A história é a seguinte: ela se passa no ano 2000. Um cientista, famoso no campo da robótica, Dr. Boynton, perde seu filho, Aster Boynton, em um acidente de carro. Triste, ele resolve construir um robô a imagem e semelhança de seu filho, na esperança de tê-lo de volta na figura do robô. Terminada a invenção, o cientista percebe que o robô jamais irá crescer, e nunca substituirá seu filho, então resolve vende-lo a um circo, onde a principal atração são as lutas de robôs. Neste circo Aster é rebatizado de Astroboy, e sofre muito nas mãos do dono do circo. Revoltado com isso, o bom Dr. Elefun (uma pequena piada, fazendo referencia a seu grande nariz) salva o garoto do circo, e o orienta a usar os poderes para ajudar a humanidade. No Instituto de Ciências Astroboy ganha uma família biônica, com direito a pais, uma irmã (conhecida como Uran) e um cachorro.
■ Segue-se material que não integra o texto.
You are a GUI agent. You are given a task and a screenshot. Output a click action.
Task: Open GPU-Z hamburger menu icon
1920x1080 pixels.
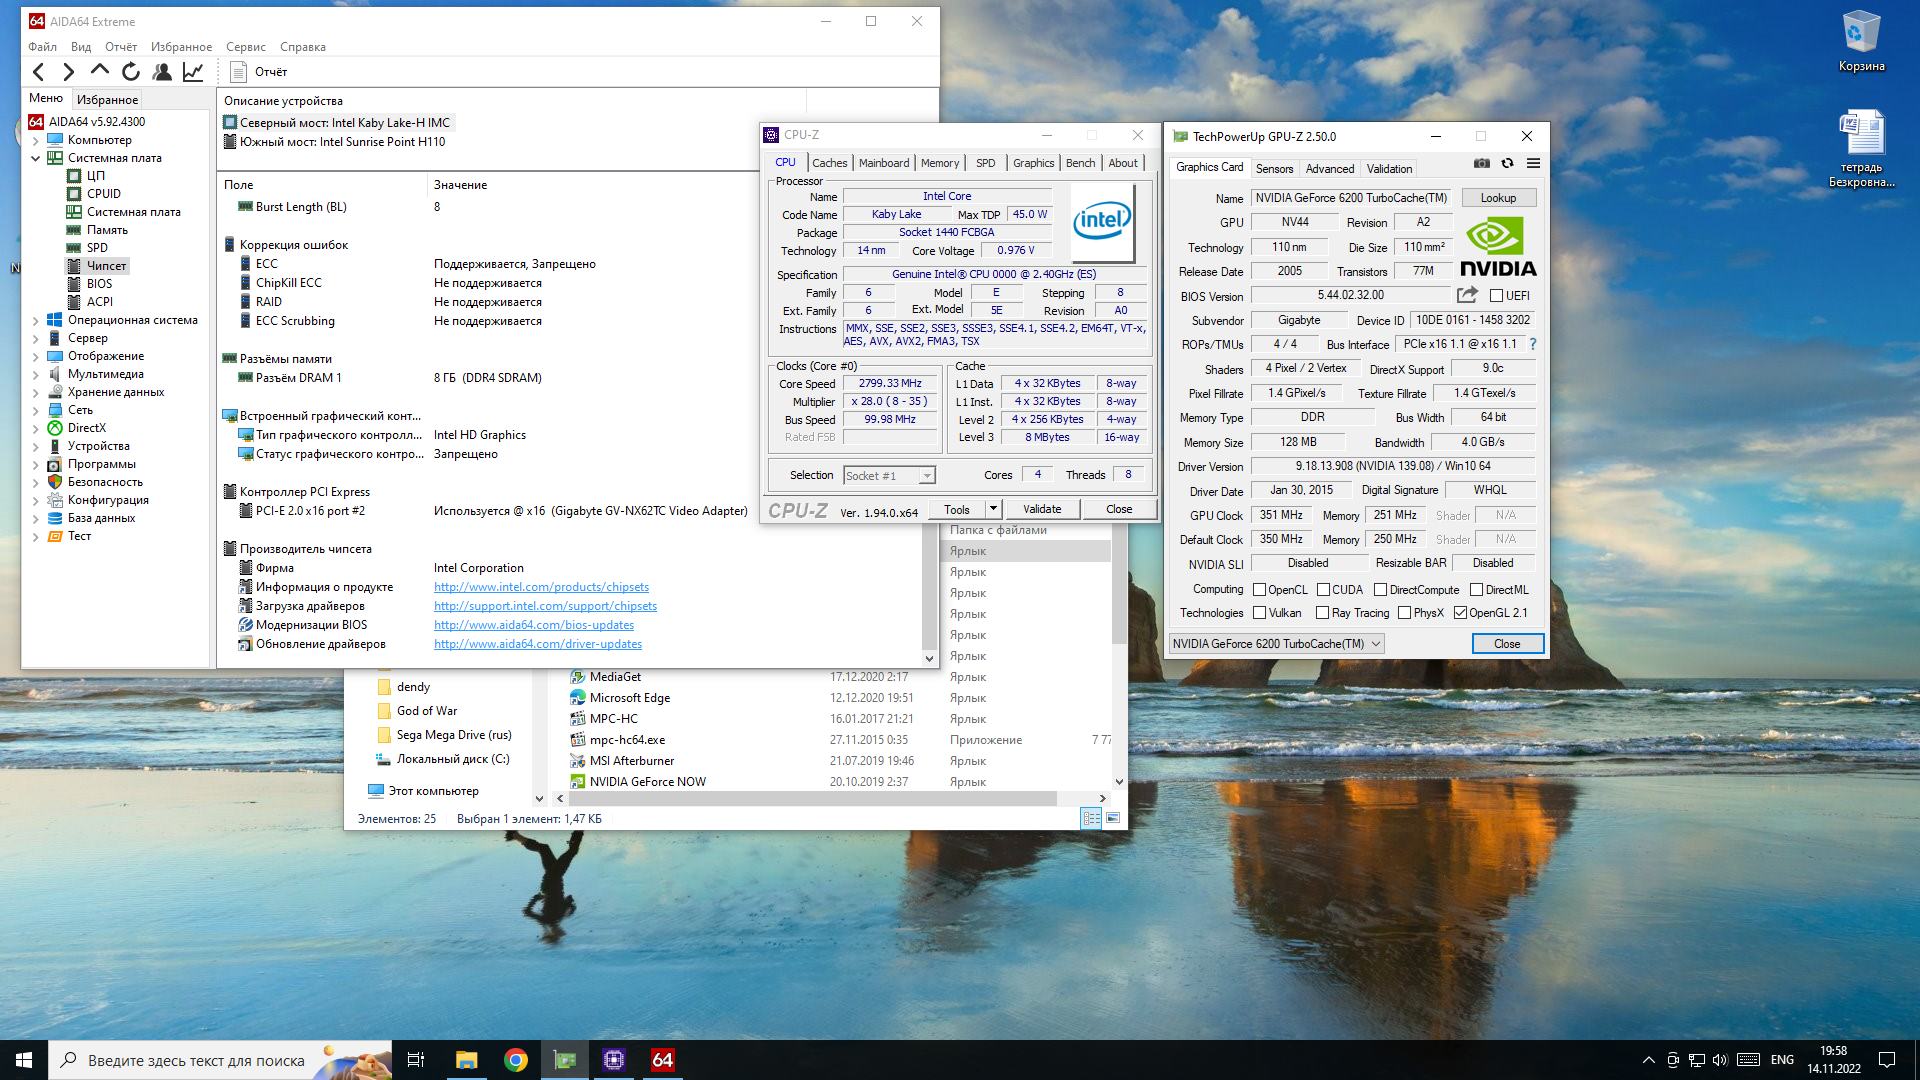pyautogui.click(x=1533, y=164)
Pode parecer bem simplista, e realmente o é. Mas também é assustadoramente interessante o quanto esta história é encantadora, e o quão boa ela pode ser. A primeira série era em branco e preto, e teve 193 episódios, com apenas 104 exportados para o exterior. Estes 104 episódios conseguiram chamar a atenção dos ocidentais quando começaram a competir quase que de igual para igual com séries de peso da época, como A Feiticeira e I Love Lucy. Infelizmente ela não chegou a ser exibida no Brasil.
Osamu Tezuka foi brilhante, a ponto de que até mesmo ele copiou sua própria série. De tão idêntica muitos a consideram como uma outra série de Astroboy, mas não é isso que ocorre. Jetter Mars, exibido no Brasil como O Menino Biônico, teve bem menos repercussão que seu antecessor. Apenas algumas mudanças, como o nome do personagem principal ser Jet, e algumas mudanças na personalidade de certos personagens. È claro que esta não foi a única cópia, ou inspiração, que Astroboy gerou, mas está é a mais interessante, por ser do mesmo autor.
Além de numerosas versões live-action, Astroboy teve um longa de animação para o cinema, em 1964, e uma nova série de tv, agora colorida, em 1980, com 52 episódios (que está sendo exibida pelo Cartoon Network, de segunda a sexta, às 16h30).
Atualmente a Sony está trabalhando em uma nova série de tv, e tem projetos para lançar um novo filme ainda em 2004. O filme está confirmado, e apenas a data é incerta. O produtor é o consagrado Genndy Tartakovsky (Samurai Jack e erras Clônicas, dois desenhos magníficos), com co-produção de Don Murphy (Do Inferno), ao lado de Lisa Henson e Cristine Belson (ambas da Jim Helson Pictures). O roteiro é de Todd Alcot (Formiguinhaz) e Ken Kaufman (Cowboys do Espaço).